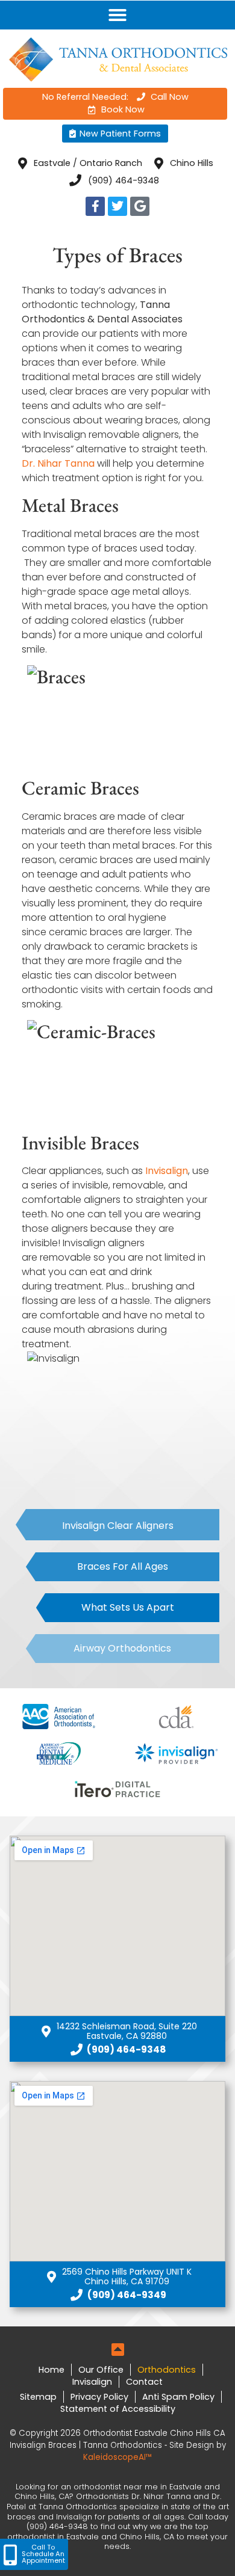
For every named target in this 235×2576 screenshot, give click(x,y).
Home (51, 2370)
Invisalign (166, 1171)
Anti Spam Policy (178, 2397)
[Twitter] (117, 206)
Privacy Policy (99, 2397)
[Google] (139, 206)
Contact (144, 2382)
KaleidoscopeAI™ (117, 2457)
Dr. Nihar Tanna (58, 463)
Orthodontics (166, 2370)
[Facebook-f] (95, 206)
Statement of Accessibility (117, 2409)
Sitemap (38, 2397)
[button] (117, 15)
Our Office (101, 2370)
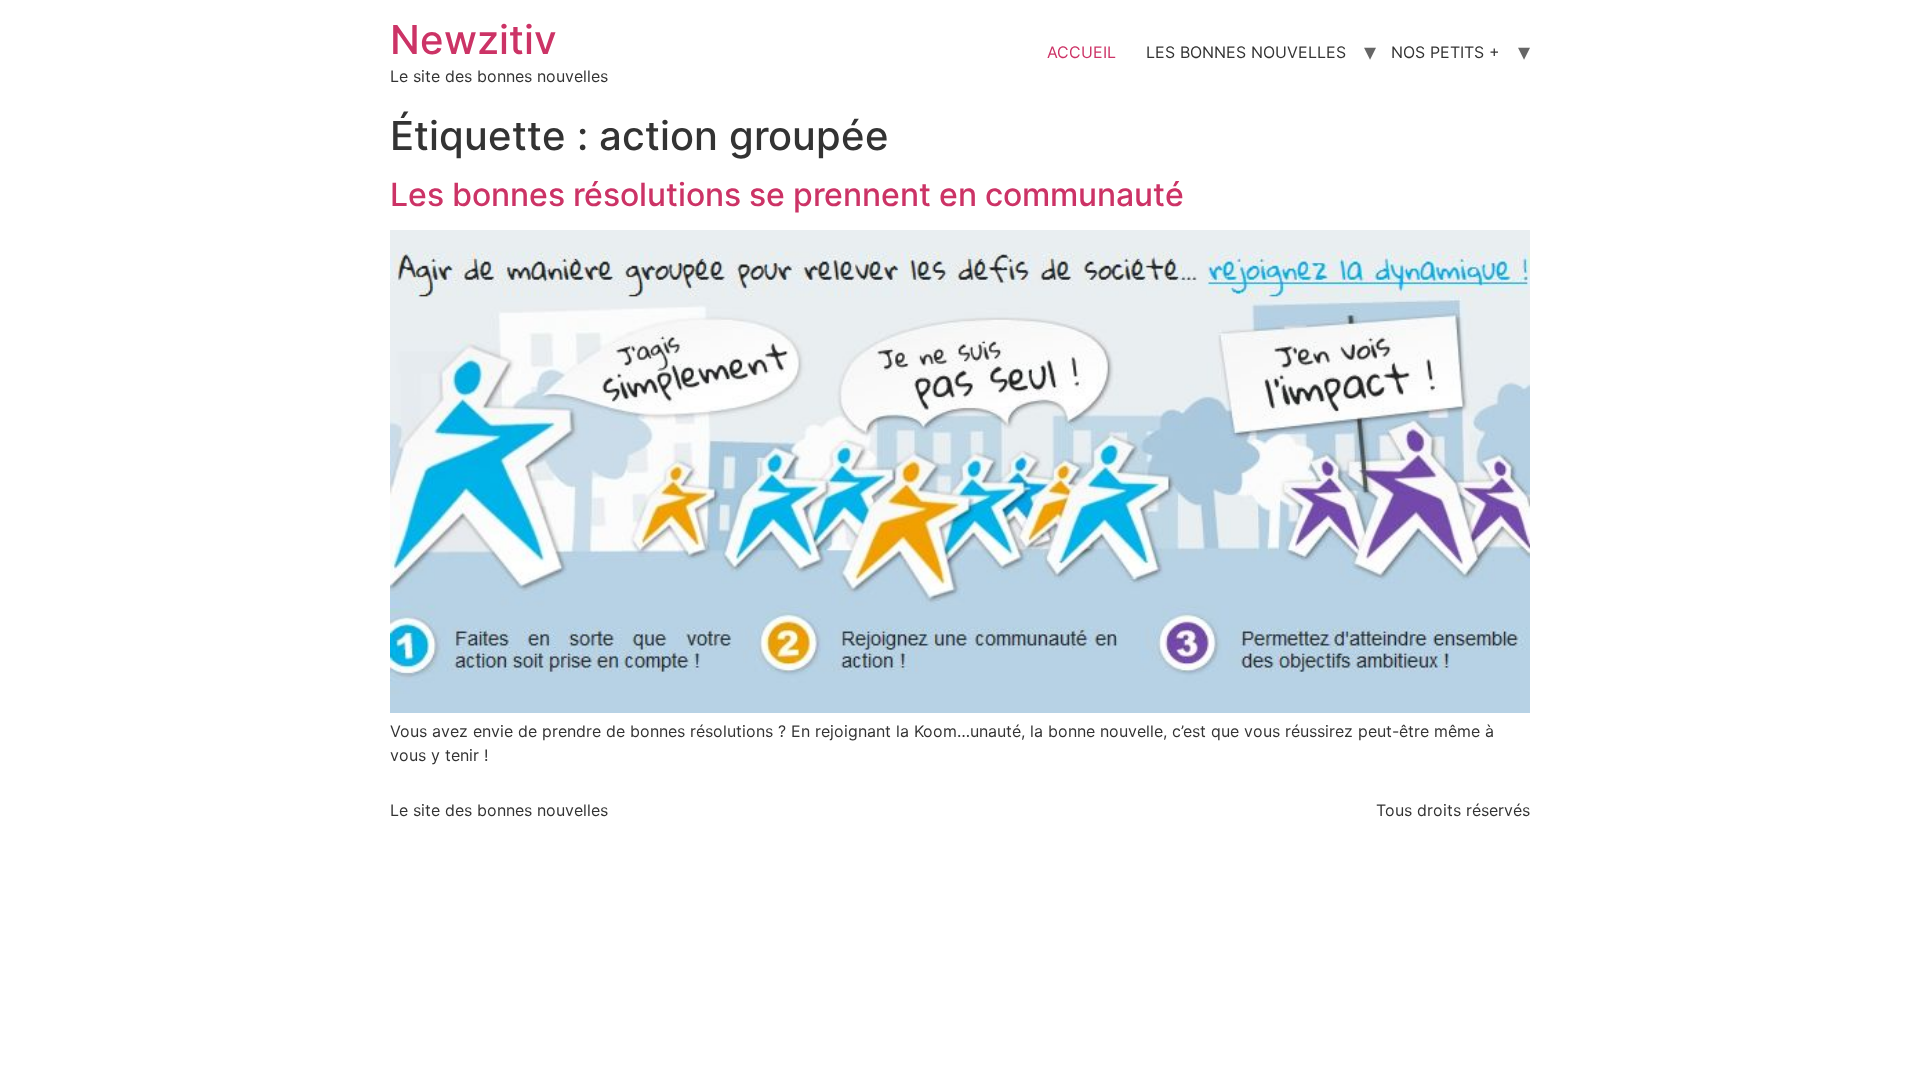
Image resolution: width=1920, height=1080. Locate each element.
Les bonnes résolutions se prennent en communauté (787, 194)
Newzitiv (473, 39)
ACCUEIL (1081, 52)
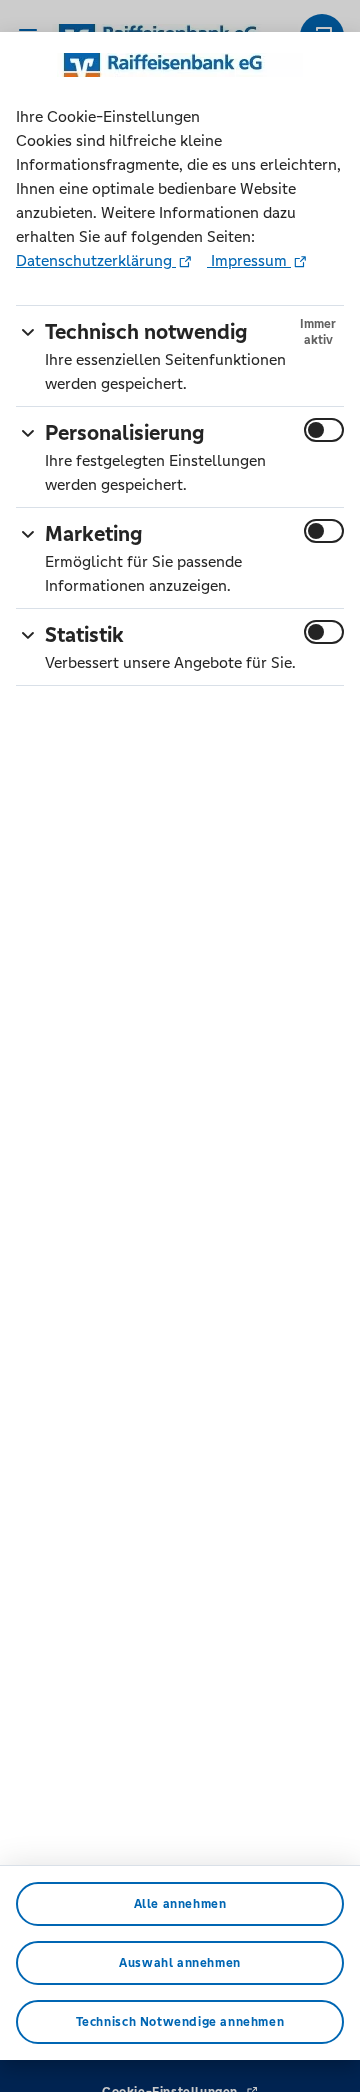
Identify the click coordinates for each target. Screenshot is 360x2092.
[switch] (324, 430)
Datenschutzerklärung (96, 260)
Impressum (249, 260)
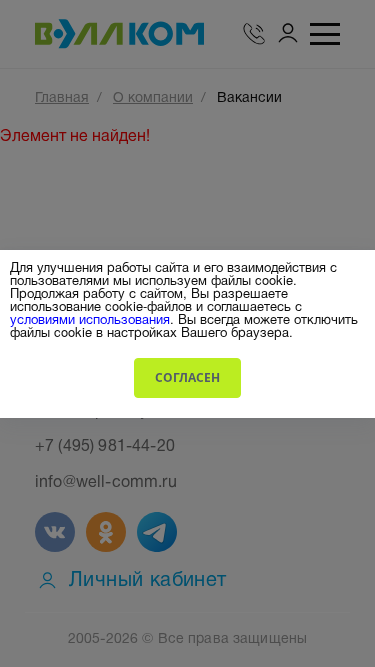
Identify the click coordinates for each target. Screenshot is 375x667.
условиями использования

★ ★ ★ ★ ★ ★ ★

Task item
Starting at the line with "[Facebook-f] (95, 206)" and stopping at the final line of the material, reproduce each line exactly, both ends included. Leave the pictures out.

Response box
[Facebook-f] (95, 206)
Statement of Accessibility (117, 2409)
Sitemap (38, 2397)
[button] (117, 15)
Our Office (101, 2370)
Image resolution: width=1920, height=1080. Locate each element.
Les bonnes résolutions se prennent en communauté (787, 194)
Newzitiv (473, 39)
ACCUEIL (1081, 52)
Identify the click coordinates for each target. Screenshot is 360x2092.
[switch] (324, 430)
Datenschutzerklärung (96, 260)
Impressum (249, 260)
Identify the click coordinates for each target. Screenshot is 375x667.
условиями использования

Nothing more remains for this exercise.